BNP Paribas is reportedly close to inking a $9 billion settlement with regulators over its alleged dealings with sanctioned countries. For employees of the French bank, the ten-figure settlement isn’t nearly as important as the fine print.

As part of the arranged deal, which has still yet to be consummated, BNP will let go as many as 30 employees that were thought to be culpable for the bank’s behind-the-scenes dealings with the Iranians and Sudanese, as well as those who helped shade the transactions from U.S. authorities.

But, as the Wall Street Journal reported, most of those 30 employees, including Chief Operating Officer Georges Chodron de Courcel, are already on their way out. The real sub-header of the proposed agreement is BNP’s temporary ban on trading in U.S. dollars. While the full impact of that stipulation is still unclear, it’s likely to have a negative effect on client relationships and hundreds of employees.
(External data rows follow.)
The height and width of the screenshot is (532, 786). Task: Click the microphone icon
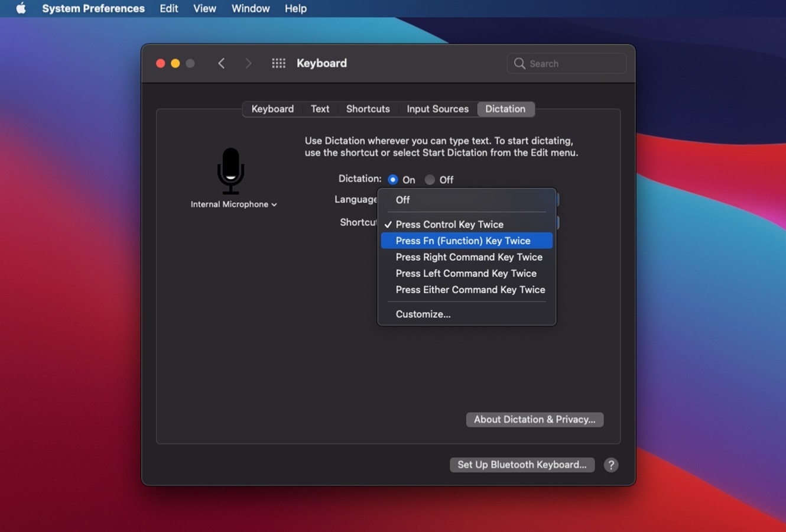(x=232, y=170)
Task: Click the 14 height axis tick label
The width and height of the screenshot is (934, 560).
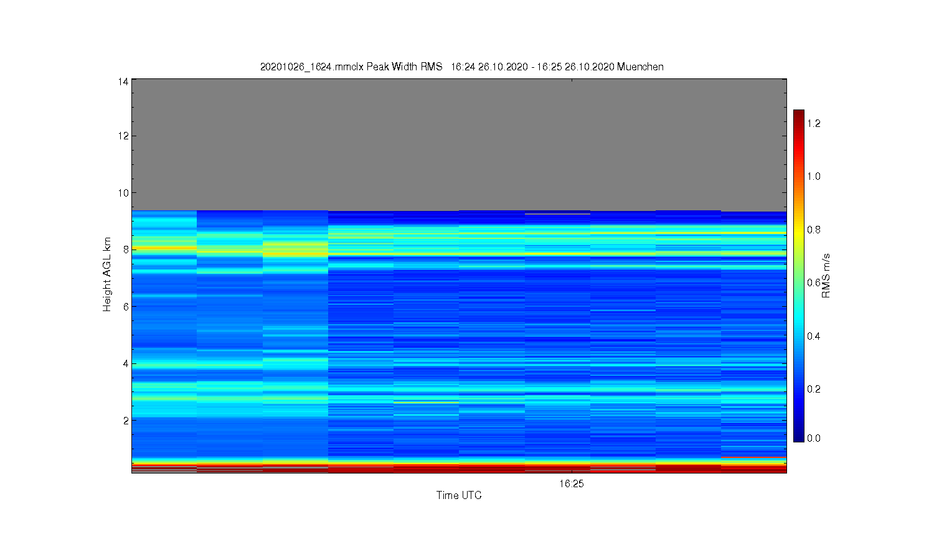Action: click(x=123, y=82)
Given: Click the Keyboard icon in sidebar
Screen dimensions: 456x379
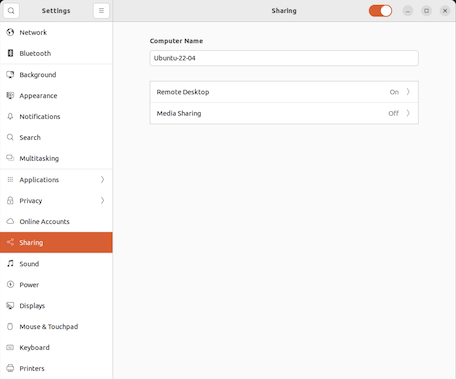Looking at the screenshot, I should [x=10, y=347].
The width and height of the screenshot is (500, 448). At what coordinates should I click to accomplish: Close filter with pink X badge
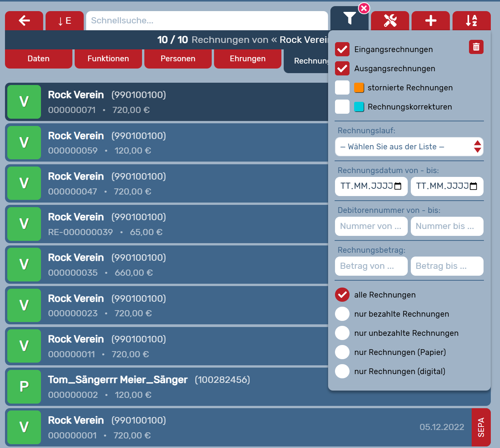pyautogui.click(x=364, y=8)
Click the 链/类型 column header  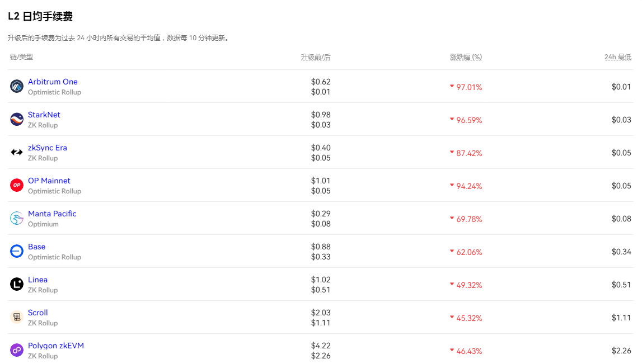click(x=21, y=57)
Being unable to make U.S. dollar transactions won’t deprive BNP of a significant form of revenue, but it will prohibit the bank from offering a relatively routine and critical service to clients. Some may have to migrate to rival banks during the temporary ban, which will likely last several months, according to the Journal.

“When your client has to go to a rival bank to get the most basic banking service, even for a few months, you’ll lose them,” Fred Cannon, New York-based head of research at Keefe, Bruyette & Woods Inc, told Bloomberg. “Not all, but some will take their business completely to that rival and not come back.”
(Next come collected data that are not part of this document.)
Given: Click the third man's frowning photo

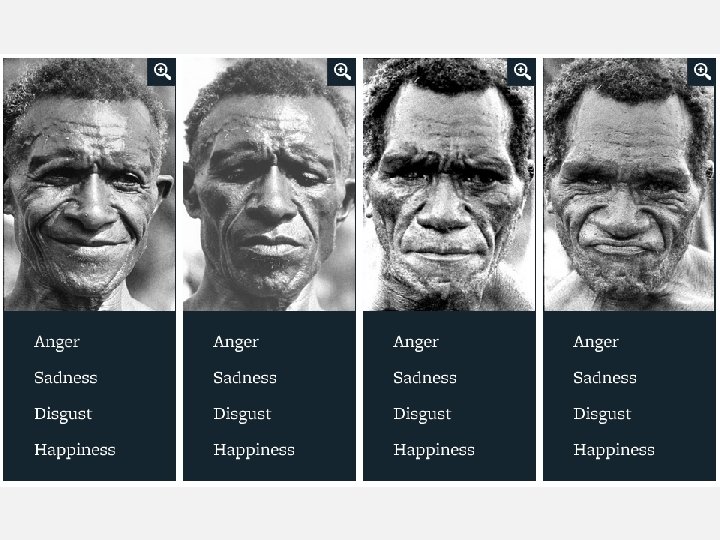Looking at the screenshot, I should [x=450, y=185].
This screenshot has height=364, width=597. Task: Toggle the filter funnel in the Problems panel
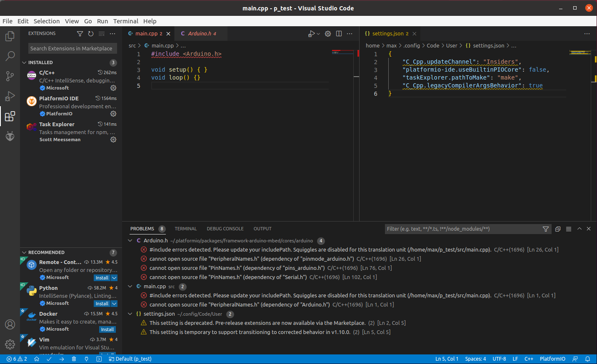point(546,229)
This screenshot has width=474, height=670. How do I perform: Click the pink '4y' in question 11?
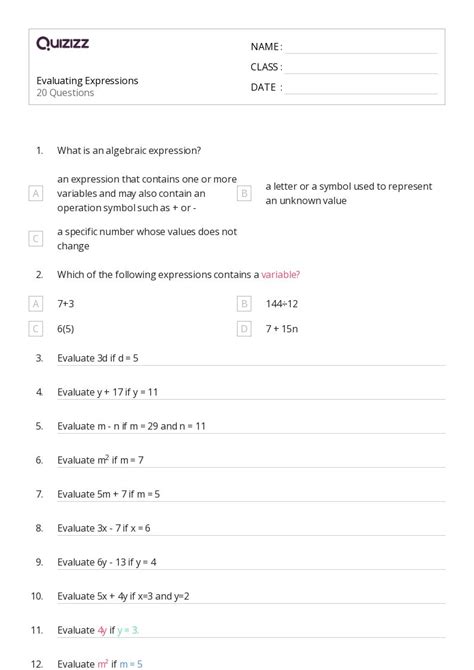(102, 630)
Detractors have consistently complained that fines imposed by U.S. authorities don’t hurt banks or bankers – just shareholders. This action has a bit more teeth.

Hiring Roundup (eFinancialCareers)

In the latest hiring roundup, a Chinese bank sets its focus on London, Moelis plans a new business unit and two firms are desperate for U.S. wealth managers.

Winning as a Narcissist (eFinancialCareers)

New research suggests that a particular combination of narcissistic traits win over interviewers. If you’re a narcissist in an interview, here’s how you get people on your side.

No More Turnover (WSJ)

If you want the job as Harvard’s new money manager, you’ll need two soft skills in particular: loyalty and the desire to stay the long haul. Harvard is tired of refilling the seat and is eyeing a lifer to replace Jane Mendillo.

New York’s Most Powerful (Crain’s)

Crain’s just came out with its first annual “Most Connected New Yorkers” list. Former AIG Chairman Hank Greenberg leads the list, which is based on the number and strength of personal and professional connections. Jamie Dimon is fourth. Lloyd Blankfein is 22nd. The list is admittedly “old, white and male.”

More Machines Replacing People (Financial Times)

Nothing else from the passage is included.